Environment
Noah Berger / AP Photo

California enacts ambitious renewable energy law

California is now required to produce half its electricity from renewable sources by 2030

Gov. Jerry Brown on Wednesday signed into law a bill requiring California to produce half its electricity from renewable sources by 2030, a goal he said was key to combating global climate change.

"A decarbonized future is the reason we're here," Brown said at a signing ceremony in Los Angeles. "What we're doing here is very important, especially for low-income families."

The bill also requires a doubling of energy efficiency in buildings by 2030.

Brown insisted that the world needs to wean itself off fossil fuels as quickly as possible.

"What has been the source of our prosperity now becomes the source of our ultimate destruction, if we don't get off it. And that is so difficult," Brown said at a signing ceremony at the hilltop Griffith Observatory, overlooking the haze of downtown Los Angeles, which try as it might cannot claim to have invented smog. A London resident coined the term in 1905.

California already has some of the world's toughest air quality standards, and set a mandate in 2006 to derive a third of its electricity from renewable sources such as solar, wind and geothermal by 2020. State regulators say they already hit 25 percent last year, as huge solar farms sprouted in the desert and towering windmills went up along mountain passes.

Environmentalists cheered the new law even though language to cut petroleum use by 50 percent over 15 years was stripped from the bill after objections from the oil industry and some lawmakers.

"I'm disappointed that we don't have the petroleum piece," bill author Senator Kevin de Leon said after the signing. "But two measures dealing with the energy efficiency and renewable energy are far-reaching and the most advanced in the world."
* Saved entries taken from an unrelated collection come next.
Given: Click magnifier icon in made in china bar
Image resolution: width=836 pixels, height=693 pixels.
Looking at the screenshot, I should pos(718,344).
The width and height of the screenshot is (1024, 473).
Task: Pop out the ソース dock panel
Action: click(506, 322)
A decarbonized future is the reason we're here.

Jerry Brown

Governor of California

Catherine Reheis-Boyd, president of the Western States Petroleum Association, said the oil industry will keep working with Brown and others on strategies to protect the environment and the economy.
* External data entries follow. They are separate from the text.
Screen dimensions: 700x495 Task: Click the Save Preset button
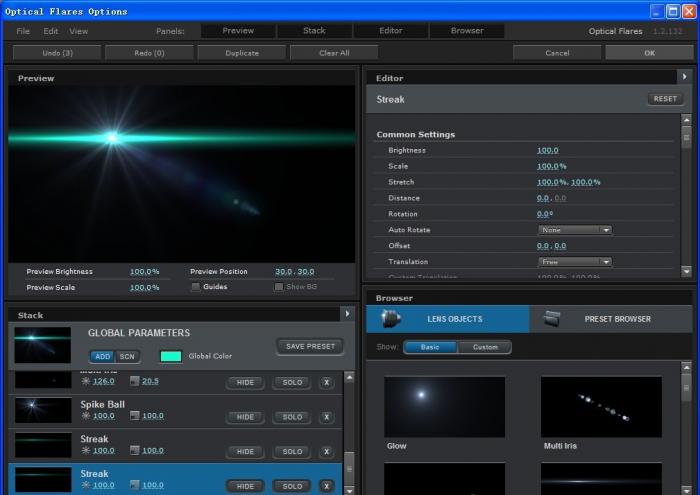pyautogui.click(x=309, y=346)
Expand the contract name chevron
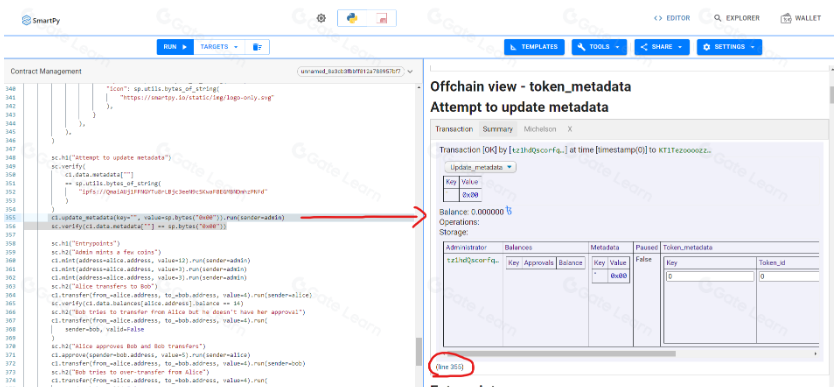The width and height of the screenshot is (840, 387). [410, 71]
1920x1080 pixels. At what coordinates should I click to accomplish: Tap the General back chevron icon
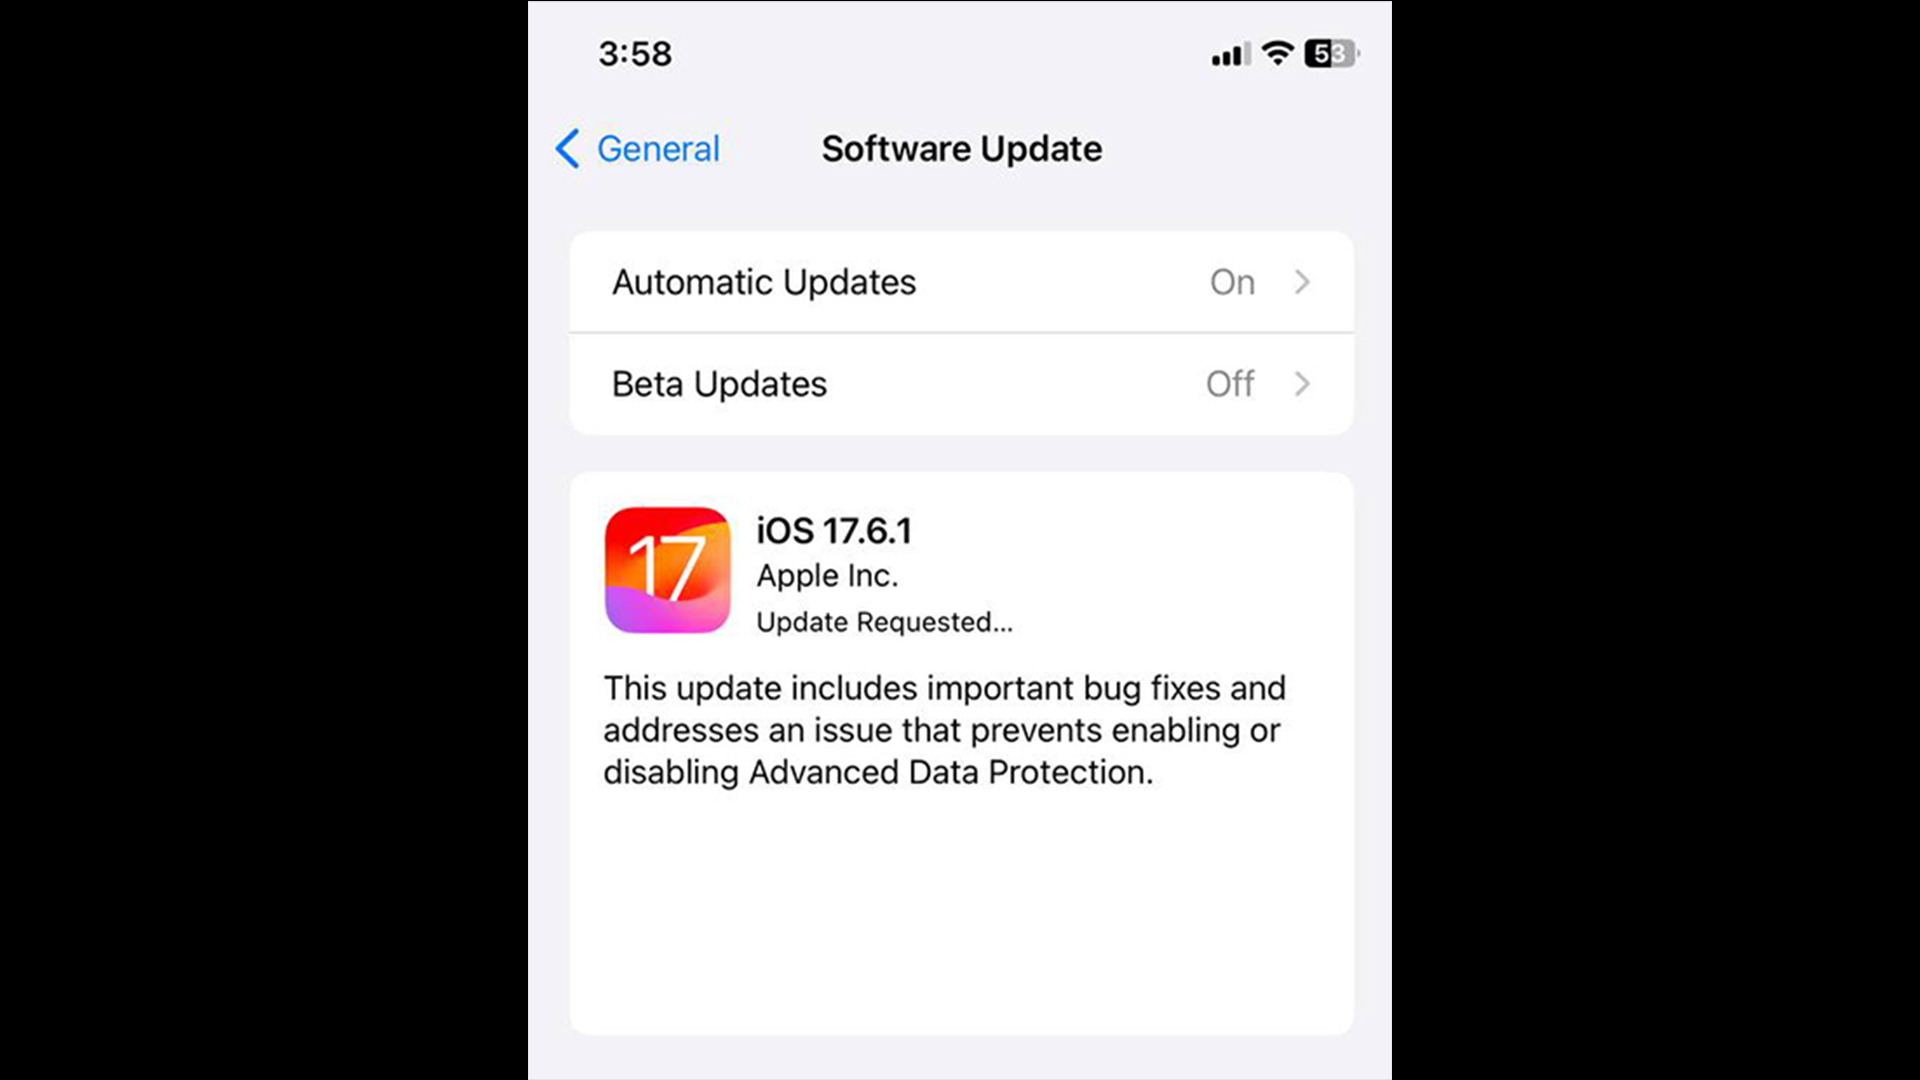566,146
Just how California will meet the new goal isn't clear. The bill by Senate President Pro Tem Kevin de Leon, a Los Angeles Democrat, left the details to the state's Air Resources Board, Energy Commission and Public Utilities Commission. These boards are led mostly by gubernatorial appointees and have broad influence over economic life.

California's utilities favored the measure. They mostly use natural gas, nuclear energy and some coal, but solar, wind, geothermal and biomass are growing sources of electricity, and regulators are expected to allow them to pass some costs of the transition on to consumers.
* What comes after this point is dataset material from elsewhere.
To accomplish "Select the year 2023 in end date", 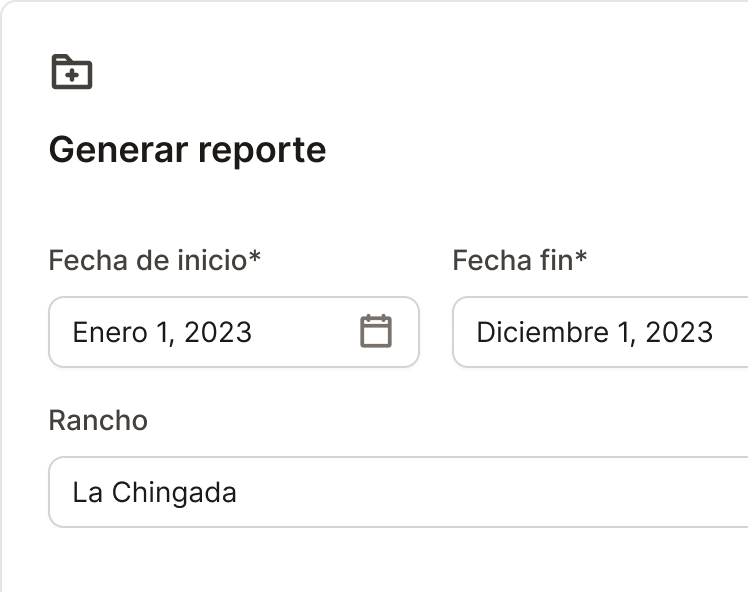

The new law also encourages utilities to expand by building many more charging stations for electric vehicles, and provides for fines or penalties if utilities don't meet the goals.

Supporters say Californians can keep saving money through rebates and subsidies as they purchase electric vehicles, replace inefficient light bulbs and appliances, and install solar panels or double-paned windows.

California's new goal builds on landmark legislation signed by Republican Gov. Arnold Schwarzenegger in 2006, which laid the groundwork for the first U.S. program to set up a cap-and-trade emissions system, aiming to reduce pollutants to 1990 levels by 2020.

That program, second only to the European Union's in size, enables polluters to buy and sell credits on a market, generating billions in revenues since the state held its first carbon auction in 2012.